Designer supports two types of components, classic prebuilt components (v1) and custom components (v2). These two types of components are NOT compatible.
Classic prebuilt components provide prebuilt components majorly for data processing and traditional machine learning tasks like regression and classification. This type of component continues to be supported but will not have any new components added.
Custom components allow you to wrap your own code as a component. It supports sharing components across workspaces and seamless authoring across Studio, CLI v2, and SDK v2 interfaces.
For new projects, we highly suggest you use custom component, which is compatible with AzureML V2 and will keep receiving new updates.
This article applies to classic prebuilt components and not compatible with CLI v2 and SDK v2.
Azure Machine Learning has a large library of algorithms from the classification, recommender systems, clustering, anomaly detection, regression, and text analytics families. Each is designed to address a different type of machine learning problem.
For more information, see How to select algorithms.
Download: Machine Learning Algorithm Cheat Sheet
Download the cheat sheet here: Machine Learning Algorithm Cheat Sheet (11x17 in.)
Download and print the Machine Learning Algorithm Cheat Sheet in tabloid size to keep it handy and get help choosing an algorithm.
How to use the Machine Learning Algorithm Cheat Sheet
The suggestions offered in this algorithm cheat sheet are approximate rules-of-thumb. Some can be bent, and some can be flagrantly violated. This cheat sheet is intended to suggest a starting point. Don’t be afraid to run a head-to-head competition between several algorithms on your data. There is simply no substitute for understanding the principles of each algorithm and the system that generated your data.
Every machine learning algorithm has its own style or inductive bias. For a specific problem, several algorithms may be appropriate, and one algorithm may be a better fit than others. But it's not always possible to know beforehand, which is the best fit. In cases like these, several algorithms are listed together in the cheat sheet. An appropriate strategy would be to try one algorithm, and if the results are not yet satisfactory, try the others.

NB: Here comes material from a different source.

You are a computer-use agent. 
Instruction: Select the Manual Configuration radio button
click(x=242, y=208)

To learn more about the algorithms in Azure Machine Learning designer, go to the Algorithm and component reference.
Kinds of machine learning
There are three main categories of machine learning: supervised learning, unsupervised learning, and reinforcement learning.

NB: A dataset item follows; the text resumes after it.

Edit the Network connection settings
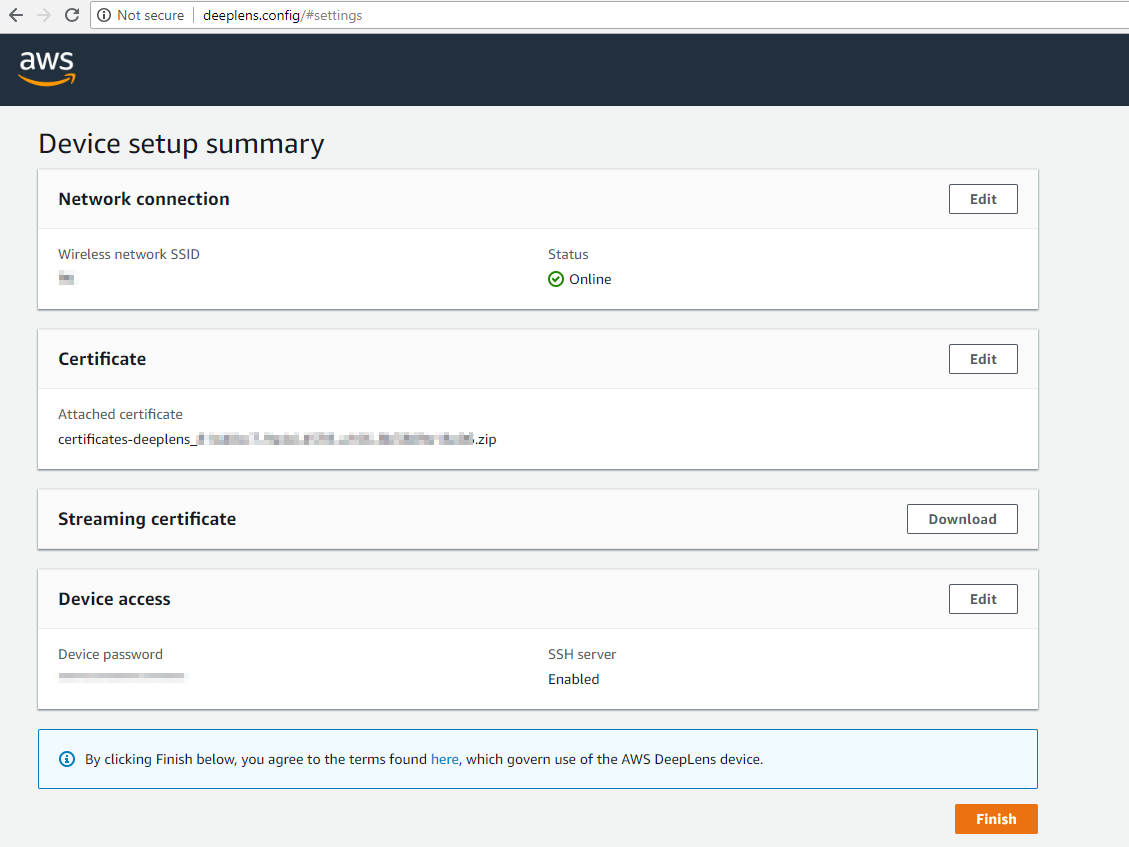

In supervised learning, each data point is labeled or associated with a category or value of interest. An example of a categorical label is assigning an image as either a ‘cat’ or a ‘dog’. An example of a value label is the sale price associated with a used car. The goal of supervised learning is to study many labeled examples like these, and then to be able to make predictions about future data points. For example, identifying new photos with the correct animal or assigning accurate sale prices to other used cars. This is a popular and useful type of machine learning.

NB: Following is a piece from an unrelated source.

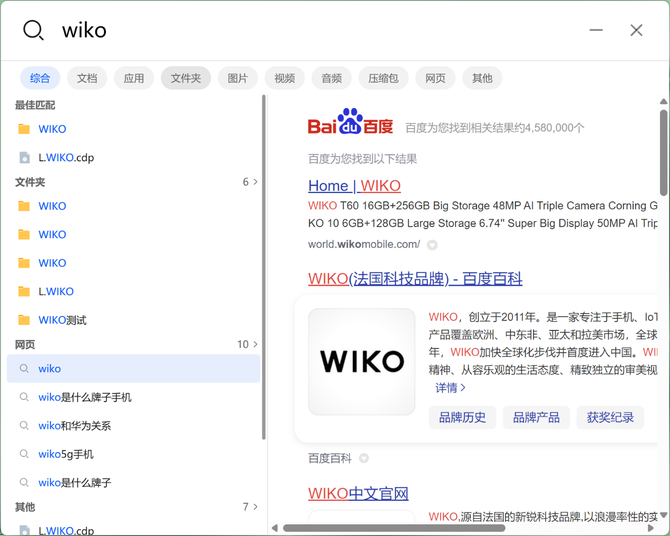Select the 图片 filter tab

pos(238,78)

In unsupervised learning, data points have no labels associated with them. Instead, the goal of an unsupervised learning algorithm is to organize the data in some way or to describe its structure. Unsupervised learning groups data into clusters, as K-means does, or finds different ways of looking at complex data so that it appears simpler.
In reinforcement learning, the algorithm gets to choose an action in response to each data point. It is a common approach in robotics, where the set of sensor readings at one point in time is a data point, and the algorithm must choose the robot’s next action. It's also a natural fit for Internet of Things applications. The learning algorithm also receives a reward signal a short time later, indicating how good the decision was. Based on this signal, the algorithm modifies its strategy in order to achieve the highest reward.